start Selected excerpt

I would like to thank the members of the committee for the opportunity to speak today.
I'm an associate professor of media economics at the University of Toronto. I appear here today in a personal capacity, so the views expressed are mine and mine alone.
I want to speak about the risks posed by the underlying incentive structure of social media platforms. In doing so, I hope to convey some sense of the changes that have transpired in our media landscape and why there are, too often, divergences between public and private interests.
Digital platforms are major features of the information economy because of their capacity to reduce market frictions and lower transaction costs. To understand what I'm talking about, imagine how a social media app like Instagram might make a particular group of users, such as amateur photographers or travel enthusiasts, accessible to advertisers who want to target them with commercial messages.

end Selected excerpt

Exercise instructions >>
#1 Repeat the part of the remarks to the committee starting at "I want to speak" and ending at "and private interests.".
#2 Reproduce the records starting at the line that contains "Given: Click the orange warning triangle icon" and ending at the last line of the records, leaving out the pictures.
The remarks to the committee and the records below them come from separate sources.

start Available records

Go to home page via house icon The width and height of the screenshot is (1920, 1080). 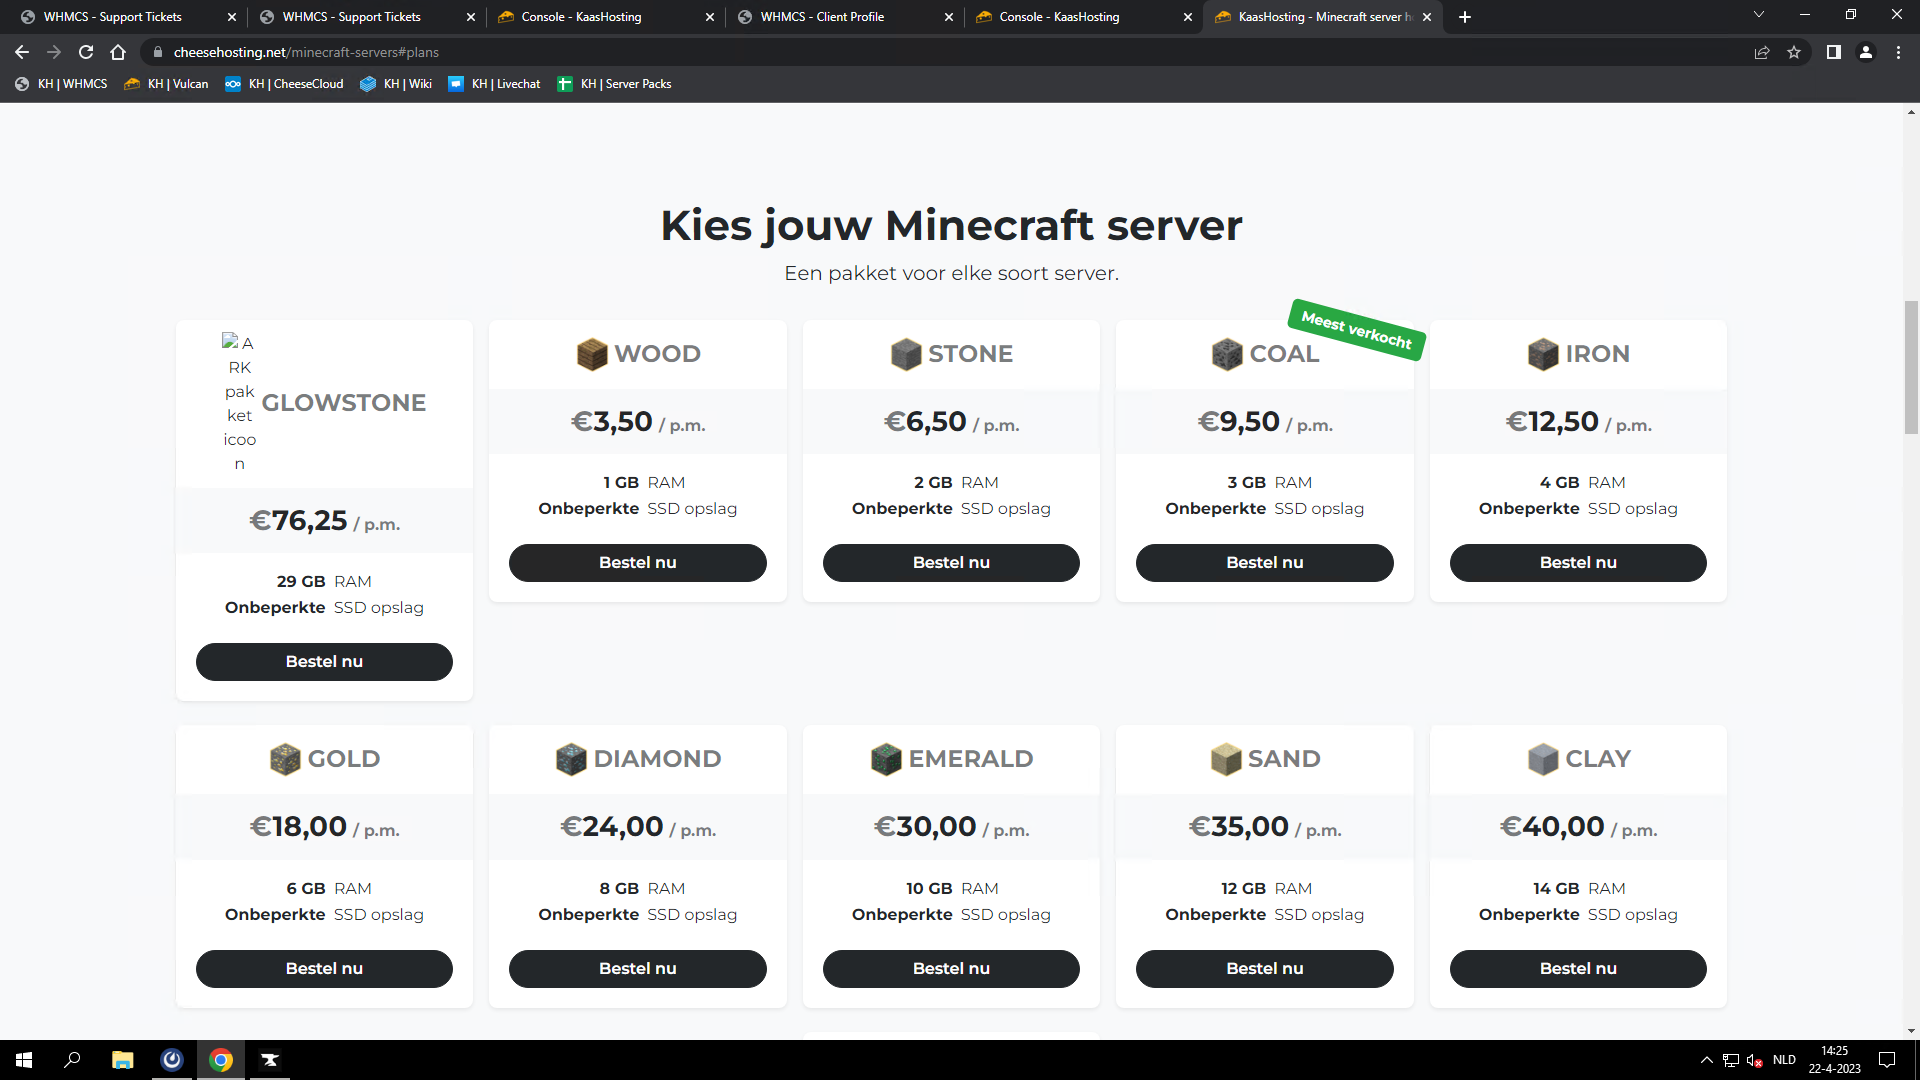(x=118, y=52)
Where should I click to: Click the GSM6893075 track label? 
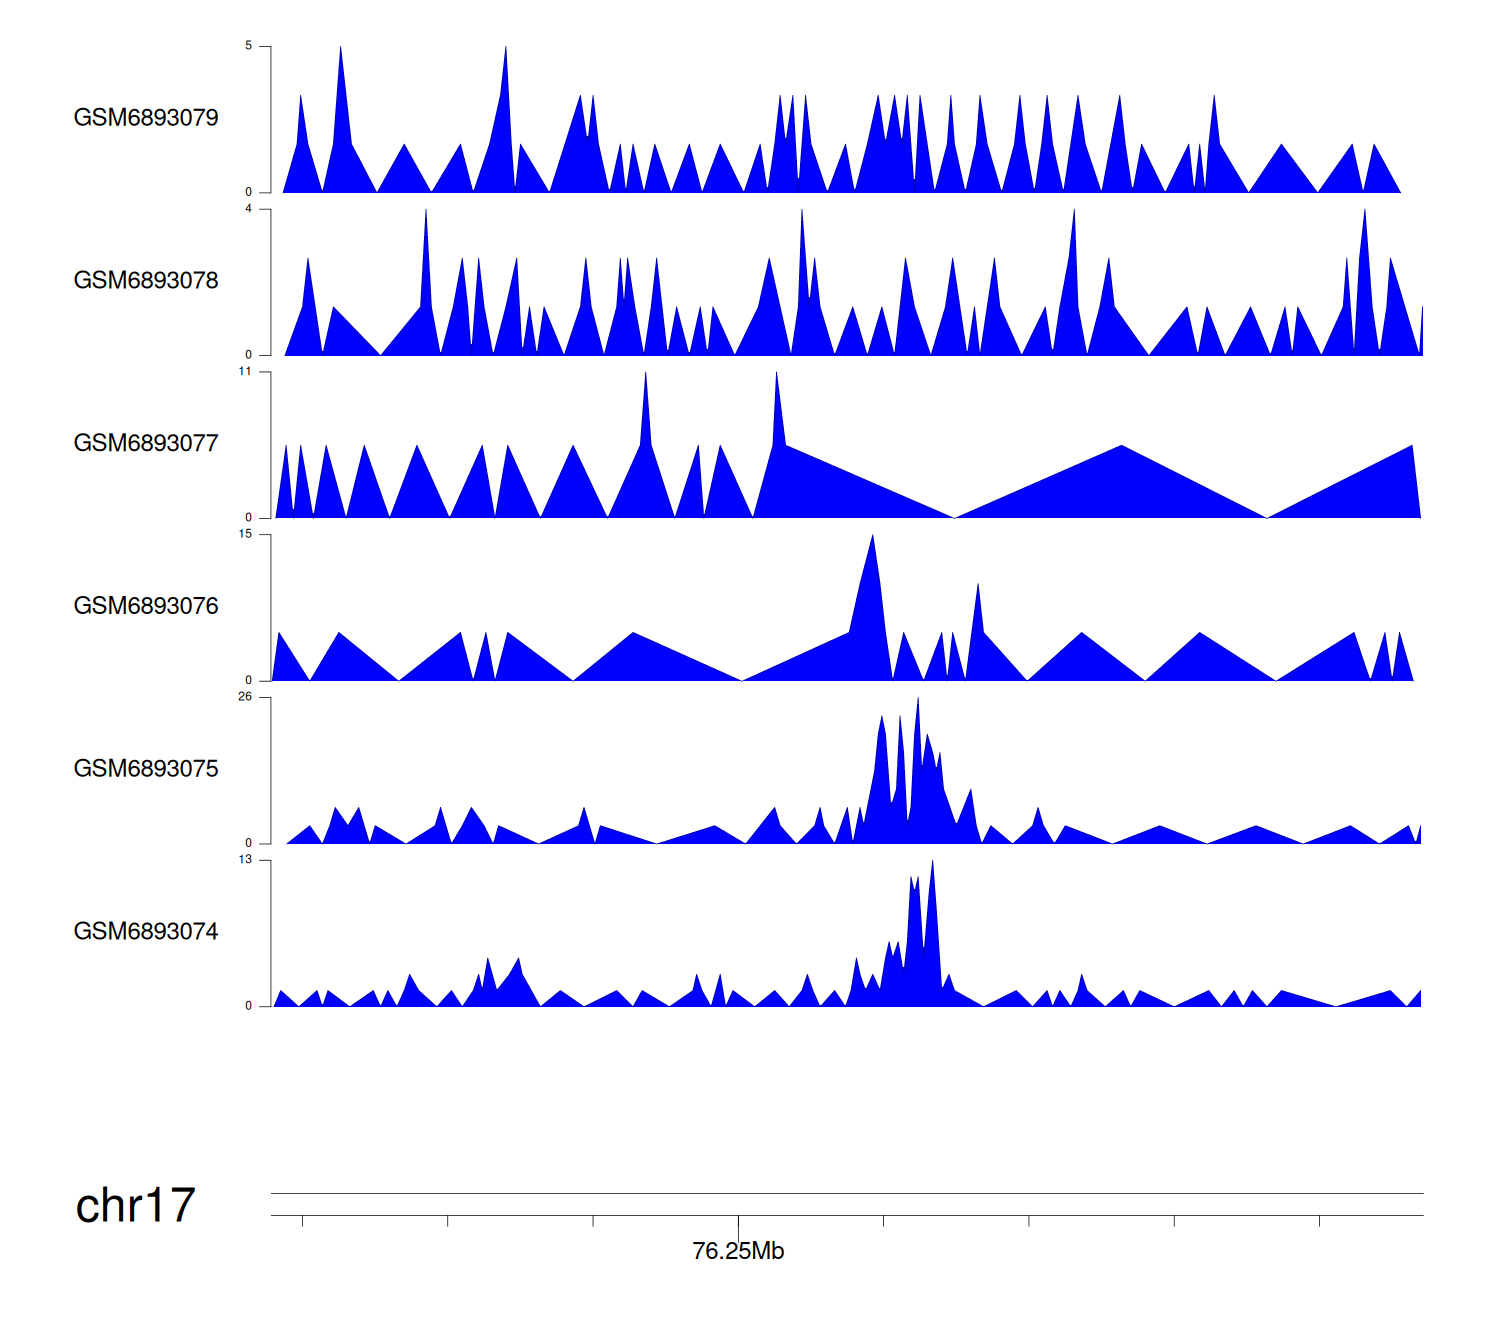click(x=146, y=769)
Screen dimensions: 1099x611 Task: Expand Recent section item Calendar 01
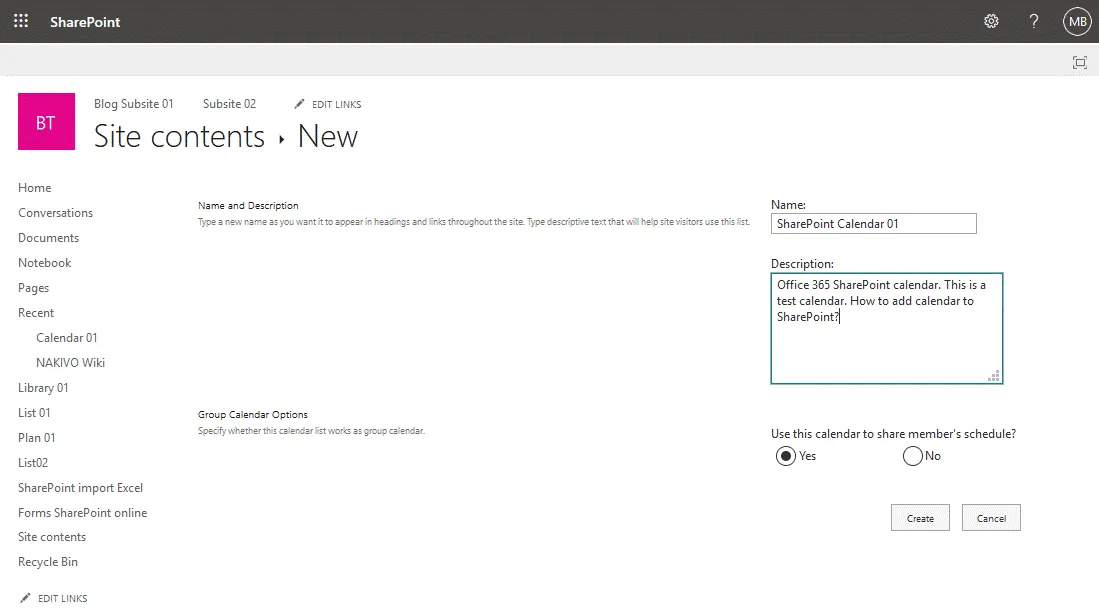tap(67, 337)
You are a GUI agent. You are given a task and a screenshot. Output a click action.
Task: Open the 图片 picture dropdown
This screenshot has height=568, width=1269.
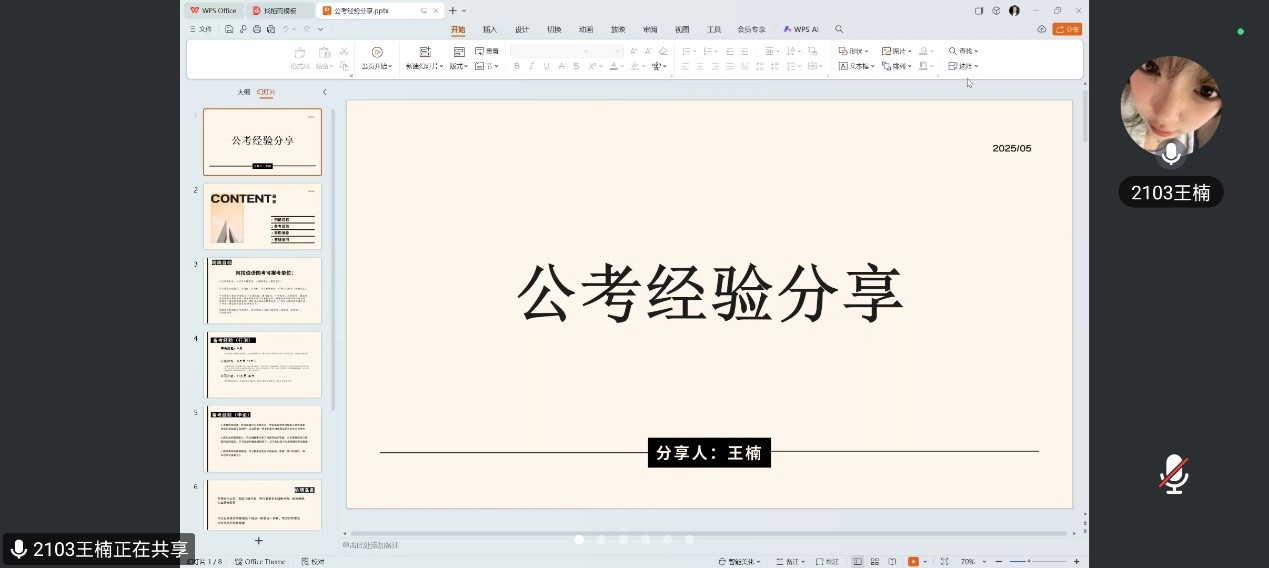click(x=896, y=51)
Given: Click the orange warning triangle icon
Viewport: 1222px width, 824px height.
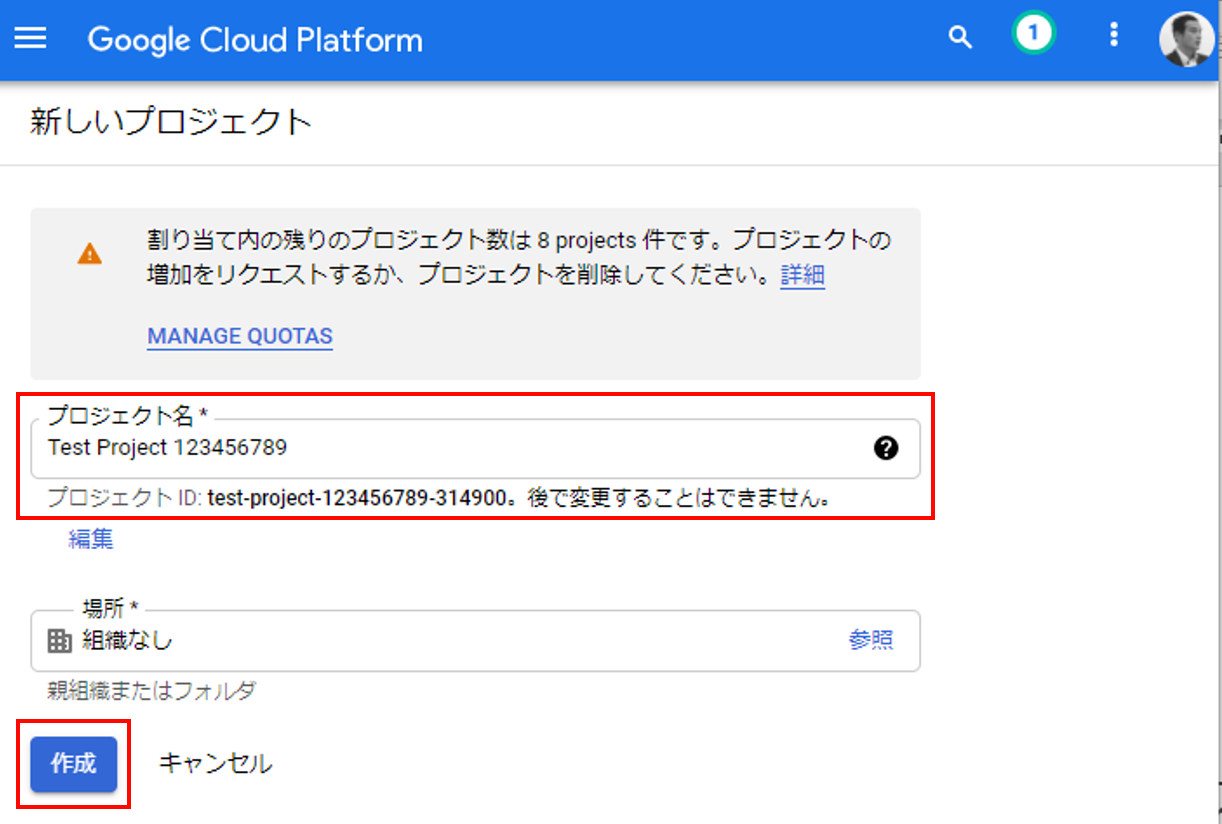Looking at the screenshot, I should click(89, 253).
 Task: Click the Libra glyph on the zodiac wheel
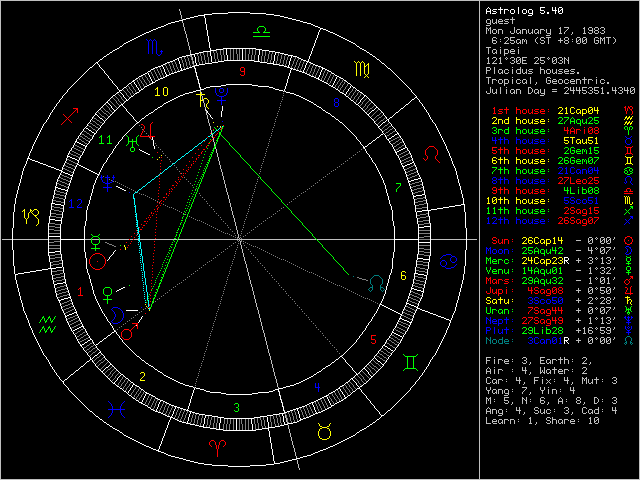(260, 33)
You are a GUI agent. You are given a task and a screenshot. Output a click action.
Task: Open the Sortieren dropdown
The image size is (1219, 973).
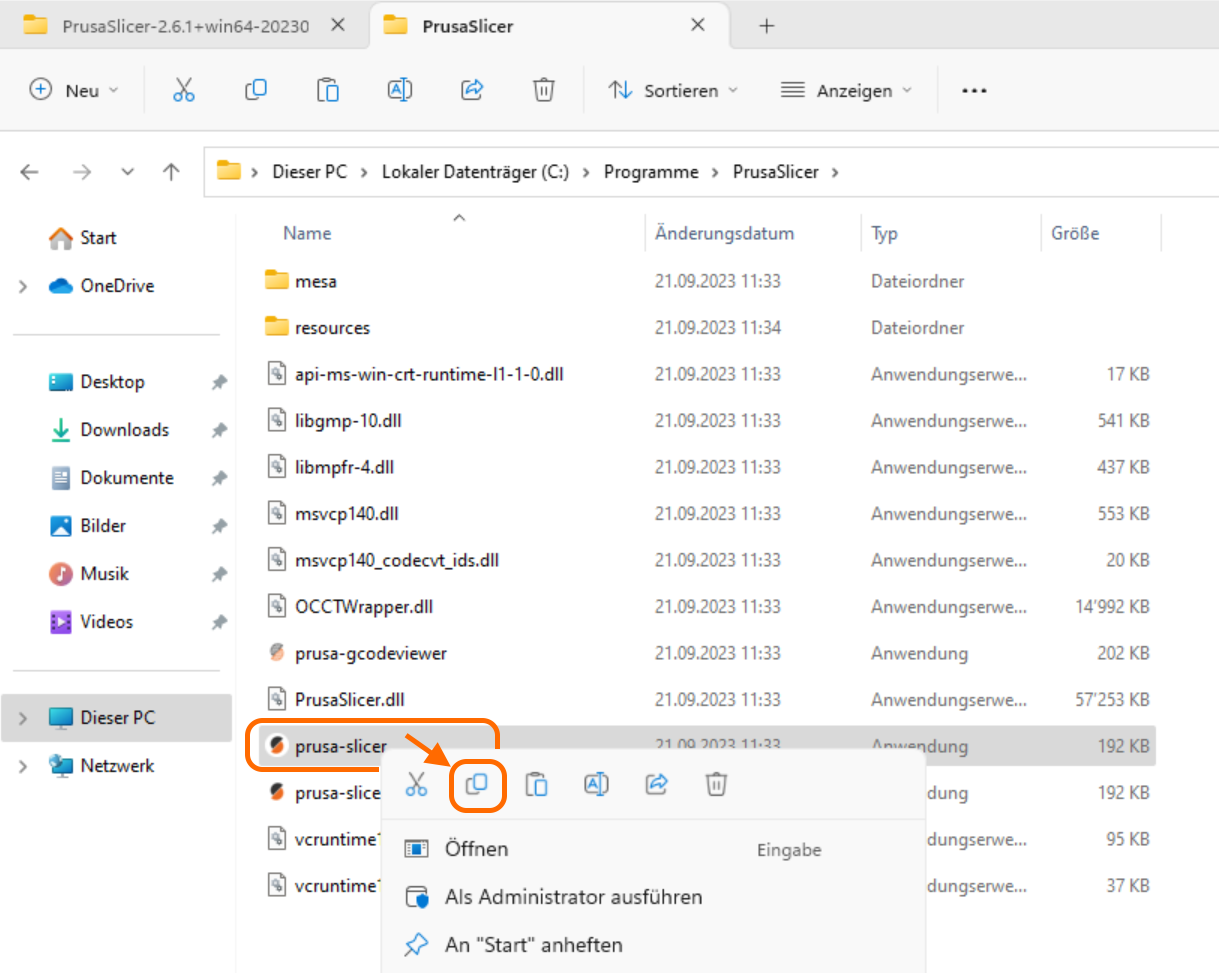pyautogui.click(x=674, y=90)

end Available records

Responses >>
#1
I want to speak about the risks posed by the underlying incentive structure of social media platforms. In doing so, I hope to convey some sense of the changes that have transpired in our media landscape and why there are, too often, divergences between public and private interests.

#2
Given: Click the orange warning triangle icon
Viewport: 1222px width, 824px height.
Looking at the screenshot, I should click(89, 253).
 Task: Click the Libra glyph on the zodiac wheel
(260, 33)
You are a GUI agent. You are given a task and a screenshot. Output a click action.
Task: Open the Sortieren dropdown
The image size is (1219, 973).
pyautogui.click(x=674, y=90)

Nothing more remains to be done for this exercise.